Page text:
■ ■ ■

Rowan University releases blueprint for 3D printed PPE mask for COVID-19 protection

Courier Post | Carly Q. Romalino

GLASSBORO – Plans for 3D printed personal protective masks designed by Rowan University medical students and engineers are now available for public use.

Rowan University students — with oversight by engineering and chemistry faculty — designed the masks over the last week for healthcare workers on the front lines.

While the university searches for ways to mass produce the masks, the state institution has uploaded filed for 3D printer owners to make their own masks and help produce masks for their effort.

Rowan made the plans available on its website.

“This is part of a humanitarian effort by Rowan,” said Dr. Shreekanth Mandayam, an engineering professor on the university’s Glassboro campus who is leading the project.

“It’s not just New Jersey and South Jersey where we are. There are plenty of countries around the world where there’s a shortage of PPE. This is a low-cost quick solution people can use.”

The masks, made from polylactic acid, are not N95 masks.

This personal protective face covering does have a filter, but it is meant to protect wearers from droplets from a cough or sneeze, Mandayam said.

The filters are using HEPA material, often found in air purifiers. The filters are unique in that the filter area can be replaced with any type of material available, including gauze.

The plans on the college’s website is the second version engineers designed. Over the weekend prototypes were given to Inspira and Cooper hospital staff for feedback, Mandayam said.

Feedback issues focused on the fit which Mandayam said was adjusted in the second version.

The university is still seeking companies to produce the masks in mass.

Currently, production is reliant on university-owned 3D printers and volunteers with home 3D printing capabilities. Production is slow, though. Printing one mask takes about two hours.

“There is such demand for this and such an enthusiasm in the community, which I am so impressed by,” Mandayam said.

“Former students I haven’t heard from in 23 years are offering to help.”

Private citizens are offering their 3D printers, he said, noting there has been preliminary interest in producing the masks by large corporations in South Jersey and Philadelphia. It’s too soon to know if if those businesses have the capability to produce the masks.

■ ■ ■

Extracted entries:
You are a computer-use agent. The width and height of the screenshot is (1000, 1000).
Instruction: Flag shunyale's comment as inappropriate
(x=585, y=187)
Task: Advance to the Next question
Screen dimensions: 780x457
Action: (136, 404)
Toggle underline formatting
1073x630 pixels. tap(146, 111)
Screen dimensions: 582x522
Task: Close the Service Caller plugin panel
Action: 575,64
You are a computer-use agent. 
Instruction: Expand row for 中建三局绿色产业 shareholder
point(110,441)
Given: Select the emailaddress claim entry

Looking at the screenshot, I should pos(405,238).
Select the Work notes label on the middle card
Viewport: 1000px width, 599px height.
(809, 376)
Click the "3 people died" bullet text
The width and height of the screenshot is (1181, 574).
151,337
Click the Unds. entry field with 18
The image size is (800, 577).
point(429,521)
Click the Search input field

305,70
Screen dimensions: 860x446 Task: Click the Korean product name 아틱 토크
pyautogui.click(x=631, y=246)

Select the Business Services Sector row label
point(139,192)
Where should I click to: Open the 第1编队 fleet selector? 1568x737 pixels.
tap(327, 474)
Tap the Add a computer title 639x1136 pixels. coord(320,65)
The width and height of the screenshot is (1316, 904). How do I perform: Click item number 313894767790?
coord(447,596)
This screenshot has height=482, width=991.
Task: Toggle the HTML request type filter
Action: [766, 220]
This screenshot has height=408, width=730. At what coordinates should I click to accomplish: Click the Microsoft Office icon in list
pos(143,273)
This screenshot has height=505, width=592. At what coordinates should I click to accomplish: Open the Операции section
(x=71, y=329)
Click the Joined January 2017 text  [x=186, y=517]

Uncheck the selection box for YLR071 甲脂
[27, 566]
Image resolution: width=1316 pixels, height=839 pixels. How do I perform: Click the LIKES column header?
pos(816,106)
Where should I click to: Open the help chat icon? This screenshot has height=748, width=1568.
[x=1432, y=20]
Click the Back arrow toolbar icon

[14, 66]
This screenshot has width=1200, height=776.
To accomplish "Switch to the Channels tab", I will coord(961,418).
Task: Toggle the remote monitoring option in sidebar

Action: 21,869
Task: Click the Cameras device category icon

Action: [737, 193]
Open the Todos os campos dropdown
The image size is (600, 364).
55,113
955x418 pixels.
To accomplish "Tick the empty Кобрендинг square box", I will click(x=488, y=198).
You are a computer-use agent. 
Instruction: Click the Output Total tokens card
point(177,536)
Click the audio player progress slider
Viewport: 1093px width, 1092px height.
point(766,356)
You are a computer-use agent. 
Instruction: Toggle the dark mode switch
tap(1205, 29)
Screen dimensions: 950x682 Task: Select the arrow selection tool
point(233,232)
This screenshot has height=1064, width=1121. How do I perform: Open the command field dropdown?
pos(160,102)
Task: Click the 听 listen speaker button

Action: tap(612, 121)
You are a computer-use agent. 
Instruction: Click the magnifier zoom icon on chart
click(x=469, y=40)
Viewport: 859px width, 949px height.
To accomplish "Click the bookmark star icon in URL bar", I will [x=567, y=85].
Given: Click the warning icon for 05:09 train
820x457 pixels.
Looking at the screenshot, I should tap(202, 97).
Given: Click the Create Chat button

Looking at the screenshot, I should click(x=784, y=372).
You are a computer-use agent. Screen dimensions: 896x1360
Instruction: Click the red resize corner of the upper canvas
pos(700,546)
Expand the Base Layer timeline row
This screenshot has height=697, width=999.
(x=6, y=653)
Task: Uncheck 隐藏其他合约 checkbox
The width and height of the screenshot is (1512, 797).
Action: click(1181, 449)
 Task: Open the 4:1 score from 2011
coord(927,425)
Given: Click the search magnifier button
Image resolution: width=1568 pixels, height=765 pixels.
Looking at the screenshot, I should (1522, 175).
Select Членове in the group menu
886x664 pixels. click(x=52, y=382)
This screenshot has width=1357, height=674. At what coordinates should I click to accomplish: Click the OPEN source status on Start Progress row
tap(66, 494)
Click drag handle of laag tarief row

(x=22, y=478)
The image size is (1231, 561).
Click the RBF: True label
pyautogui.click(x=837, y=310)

■ ■ ■

Work request: In the news article about Rowan University's 3D printed masks, how long does printing one mask take?

Task solution: About two hours.